Building a Custom Retrieval System with Motoko and Node.js

Community Article Published December 9, 2024

In this tutorial, we’ll walk through building a custom embedding storage and retrieval system using Motoko (a smart contract language for the Internet Computer) and Node.js (a JavaScript runtime for building server-side applications). This system can store, retrieve, and manage embeddings—numerical representations often used in machine learning or AI applications, like recommendation engines or NLP systems.

What We’ll Cover

Understanding the Problem Space
- Why embeddings are important.
- The challenges of storing embeddings efficiently.
System Design Overview
- The role of Motoko for storage.
- Node.js as a bridge to expose a REST API.
Step-by-Step Implementation
- Setting up the Motoko canister.
- Integrating Node.js with the canister.
- Building the REST API.
Enhancing and Scaling
- Security considerations.
- Potential optimizations.

1. Understanding the Problem Space

What are embeddings?
Embeddings are dense numerical representations of data that capture semantic meaning. For example:

In NLP, embeddings represent words or sentences in a way that similar meanings are numerically closer.
In recommendation systems, embeddings are used to compare items and users.

Challenges:

Storage: Embeddings are often arrays of floats, requiring structured storage.
Retrieval: Efficient querying of embeddings is crucial, especially for large datasets.
Integration: Exposing these embeddings via a secure and accessible API.

### PROBLEM DESCRIPTION
Print the portion of the retrieval system tutorial starting at "Embeddings are dense" and ending at "items and users.". The material that comes after was taken from a different source.

### DATASET SECTION
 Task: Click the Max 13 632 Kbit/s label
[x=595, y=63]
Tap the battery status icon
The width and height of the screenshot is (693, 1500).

### COMPLETED TASK
Embeddings are dense numerical representations of data that capture semantic meaning. For example:

In NLP, embeddings represent words or sentences in a way that similar meanings are numerically closer.
In recommendation systems, embeddings are used to compare items and users.